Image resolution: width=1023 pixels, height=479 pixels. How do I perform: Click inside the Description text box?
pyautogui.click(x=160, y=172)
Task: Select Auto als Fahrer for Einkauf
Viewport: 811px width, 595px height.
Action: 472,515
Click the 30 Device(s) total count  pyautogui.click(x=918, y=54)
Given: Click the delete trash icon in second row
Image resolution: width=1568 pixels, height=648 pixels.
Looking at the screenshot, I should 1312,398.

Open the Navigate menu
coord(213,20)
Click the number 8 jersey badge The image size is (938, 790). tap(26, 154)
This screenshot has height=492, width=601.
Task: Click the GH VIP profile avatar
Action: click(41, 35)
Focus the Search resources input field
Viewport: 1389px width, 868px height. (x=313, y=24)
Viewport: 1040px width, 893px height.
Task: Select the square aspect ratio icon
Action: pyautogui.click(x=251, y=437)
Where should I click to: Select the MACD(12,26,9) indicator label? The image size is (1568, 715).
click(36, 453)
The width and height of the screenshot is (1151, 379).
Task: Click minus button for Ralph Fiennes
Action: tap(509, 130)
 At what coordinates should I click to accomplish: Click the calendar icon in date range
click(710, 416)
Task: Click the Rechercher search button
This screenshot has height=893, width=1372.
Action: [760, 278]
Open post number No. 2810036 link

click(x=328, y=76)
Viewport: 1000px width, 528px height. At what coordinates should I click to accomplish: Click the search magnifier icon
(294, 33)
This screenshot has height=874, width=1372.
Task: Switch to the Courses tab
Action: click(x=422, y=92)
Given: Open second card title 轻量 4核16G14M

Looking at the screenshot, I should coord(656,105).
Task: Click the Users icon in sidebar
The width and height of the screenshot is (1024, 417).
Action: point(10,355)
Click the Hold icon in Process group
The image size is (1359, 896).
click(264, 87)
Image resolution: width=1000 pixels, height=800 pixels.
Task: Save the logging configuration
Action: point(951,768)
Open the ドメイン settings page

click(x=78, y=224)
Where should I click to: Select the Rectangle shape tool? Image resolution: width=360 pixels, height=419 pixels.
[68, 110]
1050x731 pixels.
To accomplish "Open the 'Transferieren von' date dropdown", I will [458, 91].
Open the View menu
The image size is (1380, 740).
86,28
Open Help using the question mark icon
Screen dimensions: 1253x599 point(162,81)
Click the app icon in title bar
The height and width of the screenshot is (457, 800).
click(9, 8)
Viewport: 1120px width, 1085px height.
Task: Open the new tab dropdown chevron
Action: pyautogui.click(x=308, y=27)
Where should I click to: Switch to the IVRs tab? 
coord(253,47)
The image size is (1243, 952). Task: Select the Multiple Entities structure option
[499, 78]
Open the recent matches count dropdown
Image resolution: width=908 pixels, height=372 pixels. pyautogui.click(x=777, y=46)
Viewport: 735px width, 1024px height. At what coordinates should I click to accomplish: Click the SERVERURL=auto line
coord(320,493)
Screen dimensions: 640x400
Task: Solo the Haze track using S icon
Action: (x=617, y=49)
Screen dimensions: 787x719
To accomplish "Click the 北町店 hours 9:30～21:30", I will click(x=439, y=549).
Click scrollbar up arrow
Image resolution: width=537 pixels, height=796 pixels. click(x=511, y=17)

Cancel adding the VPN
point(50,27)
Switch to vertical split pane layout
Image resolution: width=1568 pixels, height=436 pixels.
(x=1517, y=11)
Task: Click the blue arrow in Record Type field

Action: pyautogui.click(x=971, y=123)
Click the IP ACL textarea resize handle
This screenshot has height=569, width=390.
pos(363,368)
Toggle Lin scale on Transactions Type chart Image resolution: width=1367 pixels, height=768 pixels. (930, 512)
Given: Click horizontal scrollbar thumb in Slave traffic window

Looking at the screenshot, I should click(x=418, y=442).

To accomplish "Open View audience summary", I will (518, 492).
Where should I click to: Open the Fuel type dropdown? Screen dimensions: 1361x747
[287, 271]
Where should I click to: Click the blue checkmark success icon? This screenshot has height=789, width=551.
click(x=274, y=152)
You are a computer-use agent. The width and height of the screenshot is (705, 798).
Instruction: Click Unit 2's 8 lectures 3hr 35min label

(Task directions)
Return all the data above, unaltered and complete.

(Answer to this task)
Image resolution: width=1023 pixels, height=479 pixels. How do I perform: Click inside the Description text box?
pyautogui.click(x=160, y=172)
Task: Select Auto als Fahrer for Einkauf
Viewport: 811px width, 595px height.
Action: 472,515
Click the 30 Device(s) total count  pyautogui.click(x=918, y=54)
Given: Click the delete trash icon in second row
Image resolution: width=1568 pixels, height=648 pixels.
Looking at the screenshot, I should 1312,398.

Open the Navigate menu
coord(213,20)
Click the number 8 jersey badge The image size is (938, 790). tap(26, 154)
This screenshot has height=492, width=601.
Task: Click the GH VIP profile avatar
Action: click(41, 35)
Focus the Search resources input field
Viewport: 1389px width, 868px height. (x=313, y=24)
Viewport: 1040px width, 893px height.
Task: Select the square aspect ratio icon
Action: pyautogui.click(x=251, y=437)
Where should I click to: Select the MACD(12,26,9) indicator label? The image size is (1568, 715).
click(36, 453)
The width and height of the screenshot is (1151, 379).
Task: Click minus button for Ralph Fiennes
Action: tap(509, 130)
 At what coordinates should I click to accomplish: Click the calendar icon in date range
click(710, 416)
Task: Click the Rechercher search button
This screenshot has height=893, width=1372.
Action: [760, 278]
Open post number No. 2810036 link

click(x=328, y=76)
Viewport: 1000px width, 528px height. At what coordinates should I click to accomplish: Click the search magnifier icon
(294, 33)
This screenshot has height=874, width=1372.
Task: Switch to the Courses tab
Action: click(x=422, y=92)
Given: Open second card title 轻量 4核16G14M

Looking at the screenshot, I should coord(656,105).
Task: Click the Users icon in sidebar
The width and height of the screenshot is (1024, 417).
Action: point(10,355)
Click the Hold icon in Process group
The image size is (1359, 896).
click(264, 87)
Image resolution: width=1000 pixels, height=800 pixels.
Task: Save the logging configuration
Action: point(951,768)
Open the ドメイン settings page

click(x=78, y=224)
Where should I click to: Select the Rectangle shape tool? Image resolution: width=360 pixels, height=419 pixels.
[68, 110]
1050x731 pixels.
To accomplish "Open the 'Transferieren von' date dropdown", I will [458, 91].
Open the View menu
The image size is (1380, 740).
86,28
Open Help using the question mark icon
Screen dimensions: 1253x599 point(162,81)
Click the app icon in title bar
The height and width of the screenshot is (457, 800).
click(9, 8)
Viewport: 1120px width, 1085px height.
Task: Open the new tab dropdown chevron
Action: pyautogui.click(x=308, y=27)
Where should I click to: Switch to the IVRs tab? 
coord(253,47)
The image size is (1243, 952). Task: Select the Multiple Entities structure option
[499, 78]
Open the recent matches count dropdown
Image resolution: width=908 pixels, height=372 pixels. pyautogui.click(x=777, y=46)
Viewport: 735px width, 1024px height. At what coordinates should I click to accomplish: Click the SERVERURL=auto line
coord(320,493)
Screen dimensions: 640x400
Task: Solo the Haze track using S icon
Action: (x=617, y=49)
Screen dimensions: 787x719
To accomplish "Click the 北町店 hours 9:30～21:30", I will click(x=439, y=549).
Click scrollbar up arrow
Image resolution: width=537 pixels, height=796 pixels. click(x=511, y=17)

Cancel adding the VPN
point(50,27)
Switch to vertical split pane layout
Image resolution: width=1568 pixels, height=436 pixels.
(x=1517, y=11)
Task: Click the blue arrow in Record Type field

Action: pyautogui.click(x=971, y=123)
Click the IP ACL textarea resize handle
This screenshot has height=569, width=390.
pos(363,368)
Toggle Lin scale on Transactions Type chart Image resolution: width=1367 pixels, height=768 pixels. (930, 512)
Given: Click horizontal scrollbar thumb in Slave traffic window

Looking at the screenshot, I should click(x=418, y=442).

To accomplish "Open View audience summary", I will (518, 492).
Where should I click to: Open the Fuel type dropdown? Screen dimensions: 1361x747
[287, 271]
Where should I click to: Click the blue checkmark success icon? This screenshot has height=789, width=551.
click(x=274, y=152)
You are a computer-use agent. The width and height of the screenshot is (705, 798).
Instruction: Click Unit 2's 8 lectures 3hr 35min label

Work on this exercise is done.